Make topping: In a large bowl, combine strawberries and 1/4 cup sugar; set aside. Place 2 tablespoons cold water in a small saucepan, and sprinkle with gelatin; let soften 5 minutes. Place saucepan over very low heat, and stir until gelatin is dissolved. Remove from heat; let cool.

Using an electric mixer, beat cream and remaining 1/4 cup sugar in a large bowl until very soft peaks form. Continue to beat, and gradually add gelatin mixture; beat until soft peaks form.

Arrange half of strawberries over bottom cake layer; top with half of whipped cream, leaving a 1-inch border. Cover with top half of cake, cut side down. Top cake with remaining whipped cream, leaving a 1-inch border. Refrigerate cake and remaining strawberries separately, at least 1 hour (or up to 1 day). Just before serving, spoon strawberries over cake.

27 June 2010

Blueberry Hill

My dad really likes to eat fresh blueberries during the summer. Let's face it, who doesn't like fresh fruit in the summer? Fruit is awesome.

Anyway, my mom and I made this cobbler from the recipe on the back of an old Bisquick box. It was quick, as the name would have you believe.

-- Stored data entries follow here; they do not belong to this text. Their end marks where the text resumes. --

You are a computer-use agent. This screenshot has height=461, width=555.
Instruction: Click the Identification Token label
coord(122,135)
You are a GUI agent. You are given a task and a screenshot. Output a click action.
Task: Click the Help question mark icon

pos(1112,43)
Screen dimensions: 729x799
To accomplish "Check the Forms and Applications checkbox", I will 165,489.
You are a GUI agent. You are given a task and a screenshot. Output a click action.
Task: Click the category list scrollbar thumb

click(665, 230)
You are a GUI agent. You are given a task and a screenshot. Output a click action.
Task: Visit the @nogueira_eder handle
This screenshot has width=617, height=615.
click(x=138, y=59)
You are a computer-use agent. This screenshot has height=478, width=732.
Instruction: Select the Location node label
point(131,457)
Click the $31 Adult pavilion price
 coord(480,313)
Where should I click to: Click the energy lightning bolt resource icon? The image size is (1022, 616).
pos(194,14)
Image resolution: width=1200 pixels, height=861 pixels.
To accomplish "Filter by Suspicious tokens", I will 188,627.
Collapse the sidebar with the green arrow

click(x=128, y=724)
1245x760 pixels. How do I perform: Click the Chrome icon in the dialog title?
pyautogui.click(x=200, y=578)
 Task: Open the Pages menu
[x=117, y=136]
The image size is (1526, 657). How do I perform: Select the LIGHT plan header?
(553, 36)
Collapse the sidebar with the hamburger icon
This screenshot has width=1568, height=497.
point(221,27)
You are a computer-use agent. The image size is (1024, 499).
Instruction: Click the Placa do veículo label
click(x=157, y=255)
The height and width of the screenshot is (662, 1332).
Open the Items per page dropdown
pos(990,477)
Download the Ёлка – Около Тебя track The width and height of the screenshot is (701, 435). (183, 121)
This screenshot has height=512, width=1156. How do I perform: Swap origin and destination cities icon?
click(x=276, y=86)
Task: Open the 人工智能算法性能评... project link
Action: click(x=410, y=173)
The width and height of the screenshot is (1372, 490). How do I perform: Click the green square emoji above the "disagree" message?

Quick and delicious. I don't think there's anything wrong with using mixes, especially not when the result is this wonderful.

Bisquick Blueberry Cobbler
Makes about 10 servings

1/2 cup butter, melted
1 1/2 cups Bisquick baking mix
2/3 cup milk
1/2 cup sugar
1/2 teaspoon vanilla
3 cups fresh blueberries
2 tablespoon. sugar

Preheat oven to 350 degrees. Spray a 9-inch baking pan with nonstick cooking spray.

Measure milk into a bowl and stir in sugar until dissolved. Add vanilla and stir. Whisk in Bisquick just until combined.

Wash blueberries and pick over, removing stems. Toss blueberries in 2 tablespoons of sugar, or enough to coat. Mix blueberries into batter. Pour batter into prepared baking dish and bake in preheated oven for about 45 minutes or until golden brown.

Serve warm with vanilla ice cream or whipped cream topping. Toss a few extra blueberries over the topping.